It’s good to see that The Returned is dropping hints about the mystery behind the dead; the dramatic aspects of the show work, but they’re not why the viewer tunes in each week. “Victor” manages to capture both at the same time, and it’s an episode that shows what the series can do when it’s working at its best. The multitude of characters can be both a boon and a burden, but “Victor” uses them to its advantage to craft a series of compelling moments.
That said, there are still some issues with the show’s approach. In this episode, Helen gets a lot more screentime to float around town, first having a discussion about Lazarus with a priest and then settling at the community center run by Peter. However, The Returned has done little to show why she’s important besides the obvious fact that she used to be dead and now she’s not. In a way, the show uses her to bring up complex thematic questions about rising from the dead, but “Victor” does little with her after that. And the Darrows from last episode are nowhere to be found in this one, nor is there much mention of the violent attack.

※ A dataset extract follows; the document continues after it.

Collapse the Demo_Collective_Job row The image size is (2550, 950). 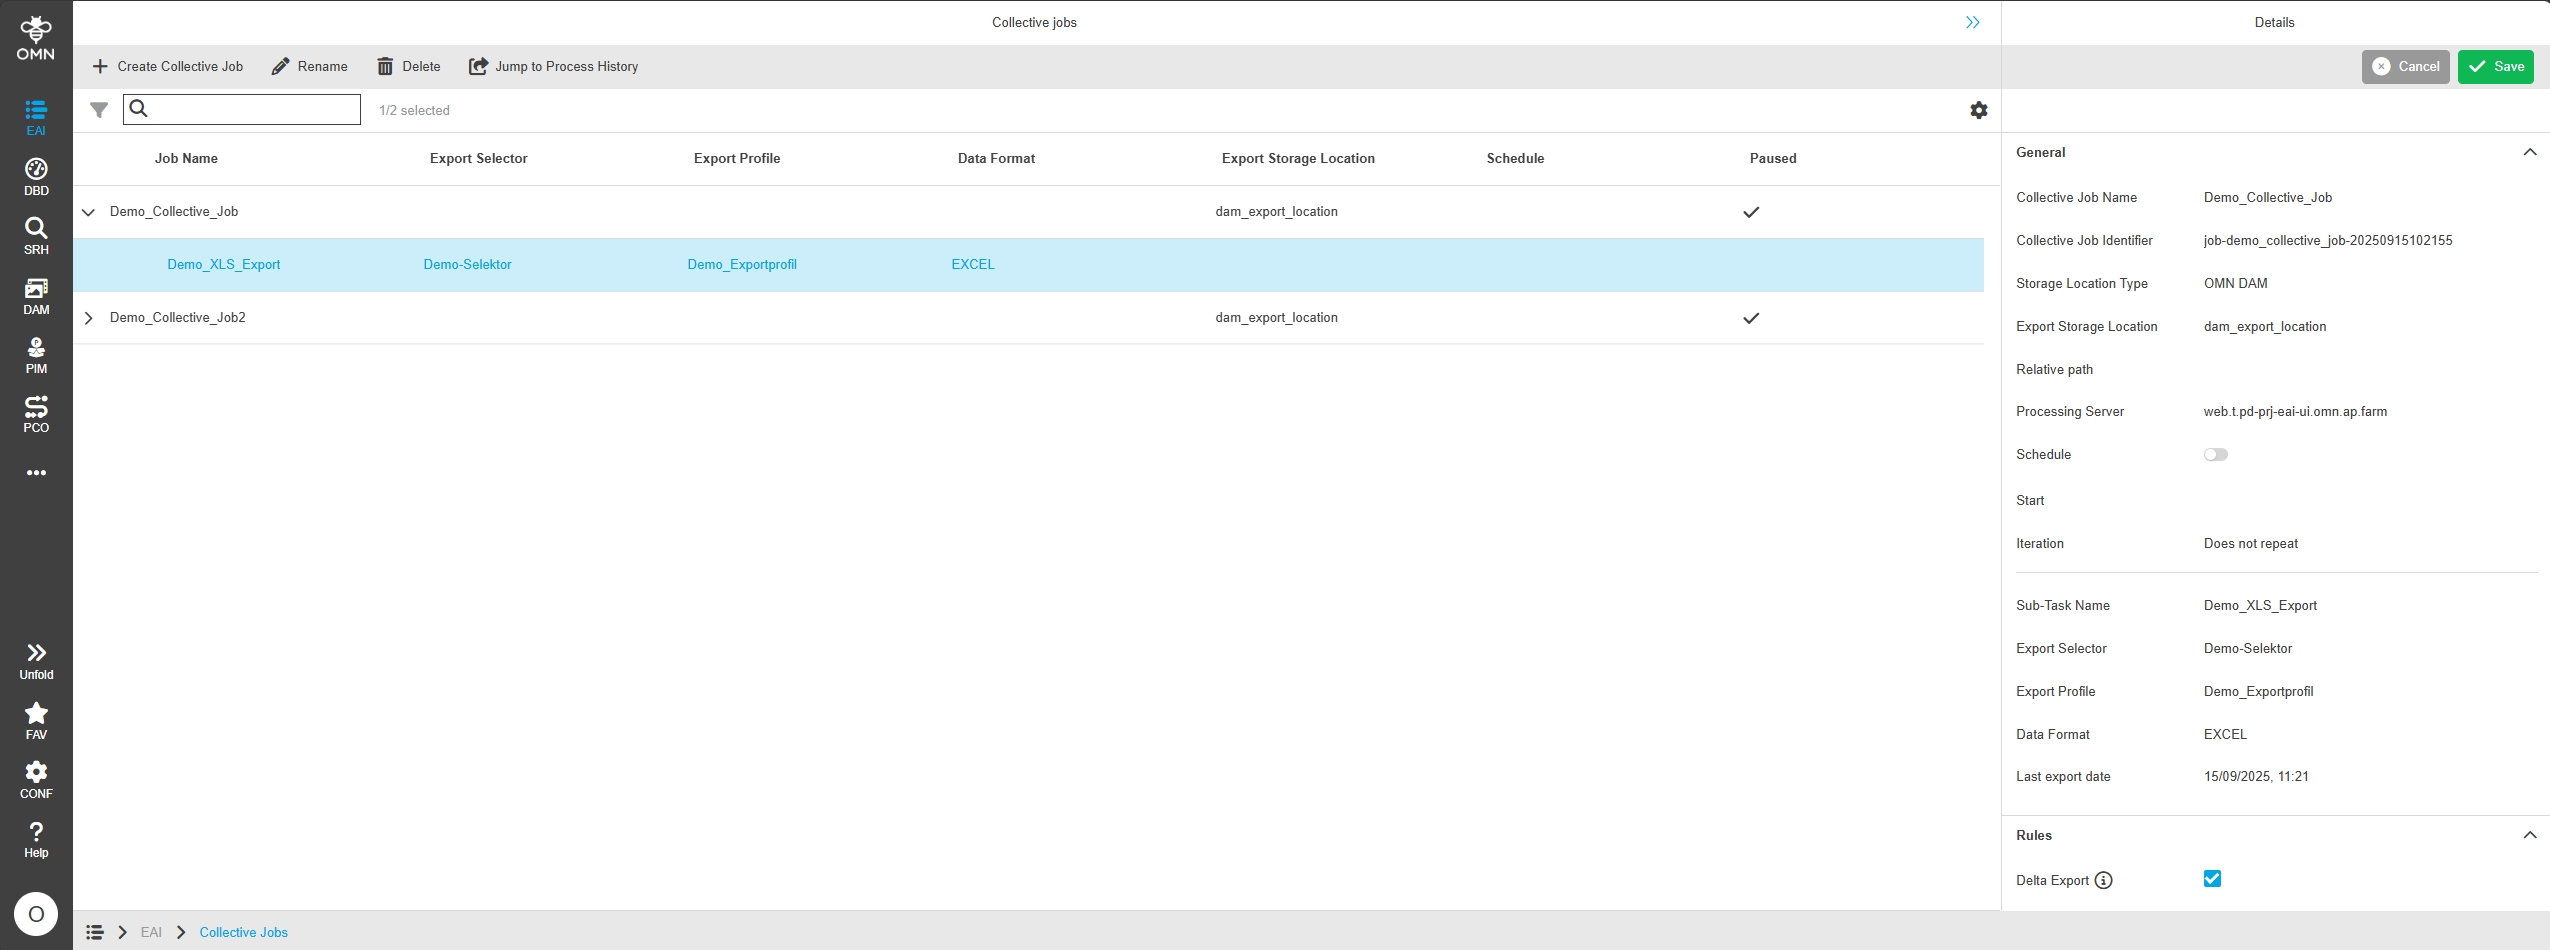tap(89, 212)
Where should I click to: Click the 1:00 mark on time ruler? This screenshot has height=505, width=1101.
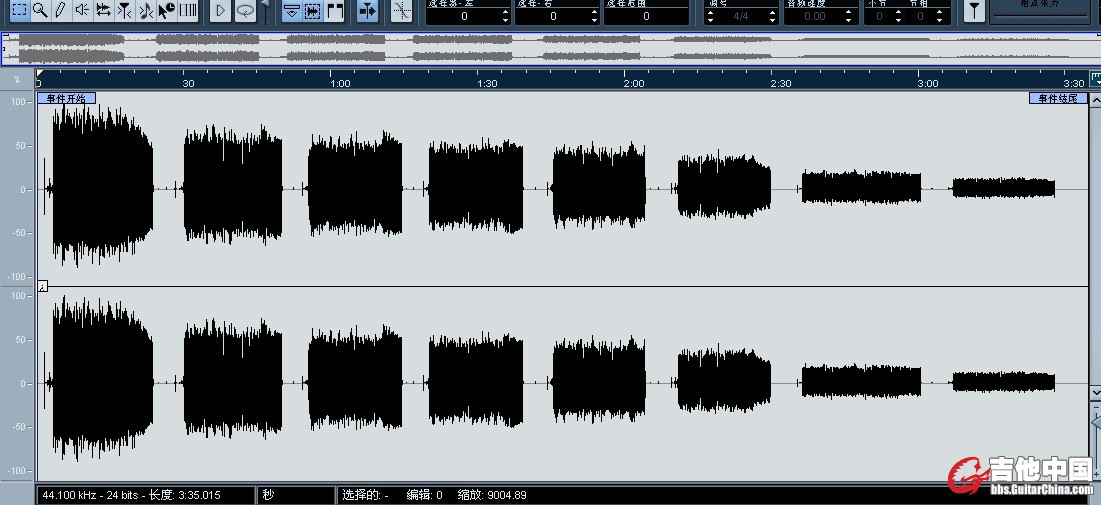[340, 83]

Still, The Returned is getting into a much better groove, with good pacing and a stronger understanding of character. Now that character introductions have been completed, there’s more room to work with the connections between characters, and “Victor” puts Helen, Victor, and Simon in the same house. This feels important, as does the sinister way Camille seems to be sapping strength from Lena, and The Returned has me more intrigued now that things seem to be heating up.